• _Activity_: Each line that includes "agent" must be copied from the records.

Pixel coordinate grounding data:
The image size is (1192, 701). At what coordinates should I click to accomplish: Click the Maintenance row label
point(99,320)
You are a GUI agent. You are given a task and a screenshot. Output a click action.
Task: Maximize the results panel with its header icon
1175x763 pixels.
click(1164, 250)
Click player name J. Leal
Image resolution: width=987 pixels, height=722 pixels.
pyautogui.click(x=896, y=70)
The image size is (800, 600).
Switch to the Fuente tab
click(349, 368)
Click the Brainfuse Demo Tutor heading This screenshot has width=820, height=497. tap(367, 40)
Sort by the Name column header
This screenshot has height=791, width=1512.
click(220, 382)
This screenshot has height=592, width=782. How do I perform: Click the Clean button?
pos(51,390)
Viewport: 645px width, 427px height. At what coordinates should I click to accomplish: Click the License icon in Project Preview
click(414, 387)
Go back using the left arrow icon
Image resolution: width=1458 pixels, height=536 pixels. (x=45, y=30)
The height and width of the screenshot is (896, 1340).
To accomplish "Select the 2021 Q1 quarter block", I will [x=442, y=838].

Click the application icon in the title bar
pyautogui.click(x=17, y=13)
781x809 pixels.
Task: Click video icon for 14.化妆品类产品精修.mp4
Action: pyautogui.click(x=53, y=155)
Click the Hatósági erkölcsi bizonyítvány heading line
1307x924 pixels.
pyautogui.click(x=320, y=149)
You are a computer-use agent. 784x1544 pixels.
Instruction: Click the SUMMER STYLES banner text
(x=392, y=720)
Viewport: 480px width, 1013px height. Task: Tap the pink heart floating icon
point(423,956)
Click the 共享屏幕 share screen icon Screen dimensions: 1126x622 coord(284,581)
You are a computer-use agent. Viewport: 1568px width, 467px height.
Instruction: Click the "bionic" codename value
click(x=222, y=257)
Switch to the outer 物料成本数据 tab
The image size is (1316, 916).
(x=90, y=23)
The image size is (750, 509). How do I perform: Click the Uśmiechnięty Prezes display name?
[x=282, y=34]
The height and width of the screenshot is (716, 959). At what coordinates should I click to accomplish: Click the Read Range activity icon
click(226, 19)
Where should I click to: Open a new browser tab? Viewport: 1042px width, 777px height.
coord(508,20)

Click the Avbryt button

• _Response for this exercise_:
You are a GUI agent. You are given a task and a screenshot. Output a click action.
You are a computer-use agent. 784x1544 pixels.
You are a computer-use agent. Viewport: 1568px width, 467px height.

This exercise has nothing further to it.